A década de 1990 foi crucial para a consolidação do ER não confessional. O Fórum Nacional Permanente do Ensino Religioso (FONAPER), criado em 1995, liderou a formulação de um modelo pedagógico centrado na compreensão desvinculada de dogmas ou doutrinação. Os Parâmetros Curriculares Nacionais do Ensino Religioso (PCNER), modificados em 1997, estabeleceram diretrizes que consideravam o ER como uma área de conhecimento da Educação Básica voltada ao diálogo inter-religioso, ao respeito da diversidade religiosa e à promoção da cidadania plena(FONAPER, 2015).

Com a homologação da Base Nacional Comum Curricular (BNCC) em 2017, é ratificado a concepção do ER como uma das áreas do conhecimento na Educação Básica, responsável pelo estudo das diversas tradições religiosas, filosofias de vida e cosmovisões. A BNCC orienta que o ER promova a reflexão ética, o respeito às diferenças e a convivência harmoniosa em uma sociedade plural. Essa visão também está presente no Currículo Base do Território Catarinense (CBTC, 2019), que busca traduzir as diretrizes da BNCC às realidades locais do Estado de Santa Catarina.

O CBTC compreende o ER como um espaço de aprendizagem que valoriza a diversidade religiosa e cultural de Santa Catarina, com um enfoque específico na promoção do diálogo e na construção de uma sociedade inclusiva. O currículo enfatiza a necessidade de preparar o estudante para compreender as manifestações religiosas e filosóficas como características culturais e históricas. Além disso, o CBTC reforça o papel do ER na formação integral do estudante, estimulando a empatia, o pensamento crítico e o respeito mútuo (SANTA CATARINA, 2019).
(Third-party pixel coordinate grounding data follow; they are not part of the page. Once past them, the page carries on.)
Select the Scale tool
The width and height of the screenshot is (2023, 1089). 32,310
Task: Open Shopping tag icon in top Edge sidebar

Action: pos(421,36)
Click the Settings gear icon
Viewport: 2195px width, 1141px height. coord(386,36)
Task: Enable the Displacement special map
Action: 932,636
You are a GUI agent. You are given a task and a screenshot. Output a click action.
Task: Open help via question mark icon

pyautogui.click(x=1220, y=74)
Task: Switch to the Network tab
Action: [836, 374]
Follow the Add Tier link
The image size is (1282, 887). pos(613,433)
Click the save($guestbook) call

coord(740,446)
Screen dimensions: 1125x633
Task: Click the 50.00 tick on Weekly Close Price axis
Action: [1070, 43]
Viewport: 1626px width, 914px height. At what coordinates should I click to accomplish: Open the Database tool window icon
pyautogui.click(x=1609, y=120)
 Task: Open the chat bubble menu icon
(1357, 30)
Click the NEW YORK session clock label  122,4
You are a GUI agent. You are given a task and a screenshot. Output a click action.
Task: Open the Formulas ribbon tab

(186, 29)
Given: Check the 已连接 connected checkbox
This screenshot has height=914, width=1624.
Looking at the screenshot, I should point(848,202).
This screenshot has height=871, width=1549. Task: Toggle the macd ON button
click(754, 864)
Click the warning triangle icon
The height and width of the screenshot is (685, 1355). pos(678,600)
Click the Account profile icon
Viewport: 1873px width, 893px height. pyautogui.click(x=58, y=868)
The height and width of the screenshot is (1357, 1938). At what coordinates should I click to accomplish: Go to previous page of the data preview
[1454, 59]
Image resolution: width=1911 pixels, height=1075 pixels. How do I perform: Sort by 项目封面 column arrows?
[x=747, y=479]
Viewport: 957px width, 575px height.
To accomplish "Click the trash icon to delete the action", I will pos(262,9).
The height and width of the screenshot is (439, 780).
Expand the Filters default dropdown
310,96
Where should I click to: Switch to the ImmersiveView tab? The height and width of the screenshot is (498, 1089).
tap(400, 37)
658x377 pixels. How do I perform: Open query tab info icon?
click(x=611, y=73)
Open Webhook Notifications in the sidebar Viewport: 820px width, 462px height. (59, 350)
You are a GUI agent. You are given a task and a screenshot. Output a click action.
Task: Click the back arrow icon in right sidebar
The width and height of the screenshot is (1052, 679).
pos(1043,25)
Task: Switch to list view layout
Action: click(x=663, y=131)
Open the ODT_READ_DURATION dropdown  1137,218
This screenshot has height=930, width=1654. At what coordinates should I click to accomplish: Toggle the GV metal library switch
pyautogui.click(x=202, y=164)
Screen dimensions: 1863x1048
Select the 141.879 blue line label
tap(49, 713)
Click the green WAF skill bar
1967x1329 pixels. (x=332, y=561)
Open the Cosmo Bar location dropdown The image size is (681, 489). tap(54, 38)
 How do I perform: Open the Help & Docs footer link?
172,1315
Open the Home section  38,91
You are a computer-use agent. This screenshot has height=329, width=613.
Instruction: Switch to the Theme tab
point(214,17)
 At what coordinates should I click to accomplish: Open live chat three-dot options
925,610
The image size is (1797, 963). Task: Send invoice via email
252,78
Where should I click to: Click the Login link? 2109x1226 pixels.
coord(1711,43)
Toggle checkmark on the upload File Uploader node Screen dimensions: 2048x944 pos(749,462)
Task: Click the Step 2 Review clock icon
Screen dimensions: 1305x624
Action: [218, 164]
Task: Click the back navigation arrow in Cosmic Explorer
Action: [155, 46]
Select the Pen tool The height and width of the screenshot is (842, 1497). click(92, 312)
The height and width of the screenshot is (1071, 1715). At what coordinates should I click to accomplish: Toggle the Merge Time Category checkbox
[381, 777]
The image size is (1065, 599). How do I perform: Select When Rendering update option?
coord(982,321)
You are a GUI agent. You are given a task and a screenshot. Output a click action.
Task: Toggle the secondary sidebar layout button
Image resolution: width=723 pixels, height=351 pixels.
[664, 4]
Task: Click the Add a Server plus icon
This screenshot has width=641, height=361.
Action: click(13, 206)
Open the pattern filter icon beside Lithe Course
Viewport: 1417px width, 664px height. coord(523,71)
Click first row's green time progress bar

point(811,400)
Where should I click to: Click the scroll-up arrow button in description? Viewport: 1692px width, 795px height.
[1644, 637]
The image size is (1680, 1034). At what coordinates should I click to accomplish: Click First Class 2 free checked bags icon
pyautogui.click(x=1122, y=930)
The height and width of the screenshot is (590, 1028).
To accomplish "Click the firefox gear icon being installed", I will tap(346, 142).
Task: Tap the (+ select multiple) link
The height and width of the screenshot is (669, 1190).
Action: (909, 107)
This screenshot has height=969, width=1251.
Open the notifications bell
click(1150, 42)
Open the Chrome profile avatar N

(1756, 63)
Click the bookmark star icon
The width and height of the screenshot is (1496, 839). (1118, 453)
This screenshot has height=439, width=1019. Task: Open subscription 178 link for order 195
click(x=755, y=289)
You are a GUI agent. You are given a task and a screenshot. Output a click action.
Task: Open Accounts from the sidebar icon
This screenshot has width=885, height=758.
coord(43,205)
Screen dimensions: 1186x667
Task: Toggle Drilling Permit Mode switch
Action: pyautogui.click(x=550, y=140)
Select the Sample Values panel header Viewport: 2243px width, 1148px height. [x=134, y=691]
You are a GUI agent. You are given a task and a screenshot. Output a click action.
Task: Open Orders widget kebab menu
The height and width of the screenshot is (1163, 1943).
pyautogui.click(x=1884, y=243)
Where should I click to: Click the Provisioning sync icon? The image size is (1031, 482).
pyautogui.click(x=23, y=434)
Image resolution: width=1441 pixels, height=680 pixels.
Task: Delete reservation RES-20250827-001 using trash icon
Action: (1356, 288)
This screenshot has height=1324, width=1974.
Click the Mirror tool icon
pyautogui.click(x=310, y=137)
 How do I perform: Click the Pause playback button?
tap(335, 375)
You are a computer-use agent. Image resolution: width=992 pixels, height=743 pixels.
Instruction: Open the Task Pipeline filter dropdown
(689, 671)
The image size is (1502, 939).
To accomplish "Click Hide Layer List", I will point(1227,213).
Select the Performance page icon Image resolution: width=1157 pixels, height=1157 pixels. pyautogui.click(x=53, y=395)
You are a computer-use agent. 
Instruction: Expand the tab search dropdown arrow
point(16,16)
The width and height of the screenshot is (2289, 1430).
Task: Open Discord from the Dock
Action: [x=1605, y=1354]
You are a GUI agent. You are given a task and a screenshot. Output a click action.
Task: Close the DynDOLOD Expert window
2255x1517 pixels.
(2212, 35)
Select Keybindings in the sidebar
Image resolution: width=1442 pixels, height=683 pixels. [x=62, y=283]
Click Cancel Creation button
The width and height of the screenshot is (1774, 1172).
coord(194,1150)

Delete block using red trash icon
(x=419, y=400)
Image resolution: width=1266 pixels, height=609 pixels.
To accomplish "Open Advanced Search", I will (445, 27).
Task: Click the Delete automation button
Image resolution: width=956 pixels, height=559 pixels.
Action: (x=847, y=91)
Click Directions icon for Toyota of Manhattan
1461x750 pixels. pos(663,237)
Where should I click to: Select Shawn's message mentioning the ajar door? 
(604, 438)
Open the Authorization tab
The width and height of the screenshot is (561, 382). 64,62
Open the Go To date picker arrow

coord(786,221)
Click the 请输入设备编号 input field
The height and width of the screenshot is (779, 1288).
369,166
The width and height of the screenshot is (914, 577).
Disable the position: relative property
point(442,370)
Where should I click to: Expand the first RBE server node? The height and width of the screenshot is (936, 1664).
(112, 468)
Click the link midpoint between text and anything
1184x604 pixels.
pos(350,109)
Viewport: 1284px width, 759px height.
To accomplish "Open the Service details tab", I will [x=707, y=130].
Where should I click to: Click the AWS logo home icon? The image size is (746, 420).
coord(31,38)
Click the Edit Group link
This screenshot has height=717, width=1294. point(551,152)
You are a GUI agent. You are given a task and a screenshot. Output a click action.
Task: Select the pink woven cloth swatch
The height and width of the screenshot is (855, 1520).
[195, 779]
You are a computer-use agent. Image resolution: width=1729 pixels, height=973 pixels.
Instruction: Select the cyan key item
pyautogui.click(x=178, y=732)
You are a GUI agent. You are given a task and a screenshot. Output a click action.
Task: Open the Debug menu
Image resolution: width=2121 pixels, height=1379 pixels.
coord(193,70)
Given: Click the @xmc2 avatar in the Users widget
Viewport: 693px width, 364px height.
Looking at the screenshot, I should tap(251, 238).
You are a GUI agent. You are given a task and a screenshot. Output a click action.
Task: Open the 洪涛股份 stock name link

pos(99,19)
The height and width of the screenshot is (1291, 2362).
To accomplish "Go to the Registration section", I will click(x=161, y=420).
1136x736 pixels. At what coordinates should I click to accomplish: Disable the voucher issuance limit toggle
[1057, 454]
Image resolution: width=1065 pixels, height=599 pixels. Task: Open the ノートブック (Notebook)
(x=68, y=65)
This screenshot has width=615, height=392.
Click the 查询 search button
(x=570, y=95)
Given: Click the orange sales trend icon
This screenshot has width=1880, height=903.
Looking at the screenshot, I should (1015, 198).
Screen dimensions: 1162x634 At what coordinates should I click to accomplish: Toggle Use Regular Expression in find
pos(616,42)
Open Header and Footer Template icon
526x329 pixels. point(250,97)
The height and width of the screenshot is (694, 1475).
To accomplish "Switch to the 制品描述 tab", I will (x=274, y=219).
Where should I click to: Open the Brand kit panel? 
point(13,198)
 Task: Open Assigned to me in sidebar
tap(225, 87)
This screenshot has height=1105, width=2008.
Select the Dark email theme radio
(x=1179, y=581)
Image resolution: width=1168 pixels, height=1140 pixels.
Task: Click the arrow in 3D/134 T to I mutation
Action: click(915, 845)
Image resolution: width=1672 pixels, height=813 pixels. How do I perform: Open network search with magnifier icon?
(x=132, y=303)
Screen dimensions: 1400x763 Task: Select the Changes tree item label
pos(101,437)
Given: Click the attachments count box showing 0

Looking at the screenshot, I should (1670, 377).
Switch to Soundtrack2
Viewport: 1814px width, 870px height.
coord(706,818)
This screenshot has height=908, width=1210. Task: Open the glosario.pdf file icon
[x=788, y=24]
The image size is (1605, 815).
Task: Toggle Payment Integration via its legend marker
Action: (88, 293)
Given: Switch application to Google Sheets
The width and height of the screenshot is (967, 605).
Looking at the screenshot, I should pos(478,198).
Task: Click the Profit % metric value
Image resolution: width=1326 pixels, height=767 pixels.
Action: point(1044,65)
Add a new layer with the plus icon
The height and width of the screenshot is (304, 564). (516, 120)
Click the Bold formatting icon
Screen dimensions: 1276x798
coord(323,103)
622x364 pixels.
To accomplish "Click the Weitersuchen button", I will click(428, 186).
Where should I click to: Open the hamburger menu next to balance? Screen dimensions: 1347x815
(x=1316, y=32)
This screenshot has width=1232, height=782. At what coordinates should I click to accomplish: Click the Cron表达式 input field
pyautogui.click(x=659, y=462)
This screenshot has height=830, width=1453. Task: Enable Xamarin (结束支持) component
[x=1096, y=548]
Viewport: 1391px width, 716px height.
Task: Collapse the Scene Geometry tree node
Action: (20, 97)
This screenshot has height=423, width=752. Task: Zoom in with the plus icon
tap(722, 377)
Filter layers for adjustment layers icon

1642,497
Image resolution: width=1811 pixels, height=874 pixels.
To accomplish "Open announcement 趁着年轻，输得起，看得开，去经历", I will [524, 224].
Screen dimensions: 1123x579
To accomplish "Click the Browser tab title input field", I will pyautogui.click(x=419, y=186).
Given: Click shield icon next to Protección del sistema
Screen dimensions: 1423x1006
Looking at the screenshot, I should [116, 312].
Apesar dos avanços ocorridos, o ER enfrenta desafios, como a resistência de setores confessionais e a falta de formação específica de professores para atender a demanda existente nas redes de ensino. Em muitos casos, a implementação de um ER verdadeiramente plural e laico depende do fortalecimento das políticas públicas e da oferta de formação continuada para os educadores. Além disso, há a necessidade de superar preconceitos históricos e promover uma abordagem que vai além do reconhecimento das tradições religiosas, integrando o estudo das filosofias de vida e das expressões culturais que não possuem vínculos religiosos.

Sendo assim o ER  não confessional no Brasil representa uma conquista significativa no contexto da educação pública, alinhando-se aos princípios de um Estado laico e democrático. Quando bem trabalhado epistêmica e metodologicamente,  o ER não confessional   promove o respeito à  diversidade cultural e religiosa, e contribui com a formação   para uma convivência harmoniosa em um mundo cada vez mais interconectado e plural.

Referências
  • BRASIL. Constituição da República Federativa do Brasil de 1988. Brasília: Senado, 1988.
  • BRASIL. Lei nº 9.475, de 22 de julho de 1997. Altera a redação do art. 33 da Lei nº 9.394, de 20 de dezembro de 1996. Brasília, 1997.
  • BRASIL. Ministério da Educação. Base Nacional Comum Curricular. Brasília: MEC, 2017.
  • CECCHETTI, E.; SIMONI, JC Ensino religioso não confessional: múltiplos olhares. São Leopoldo: Oikos, 2019.
  • FONAPER. Carta de Princípios. São Leopoldo: Nova Harmonia, 2015.
  • MARIA, MRC; PAZZA, NMV; CECCHETTI, E. O FONAPER e o Ensino Religioso não confessional no Brasil.
  • SANTA CATARINA. Secretaria de Estado da Educação. Currículo Base do Território Catarinense. Florianópolis: SED, 2019.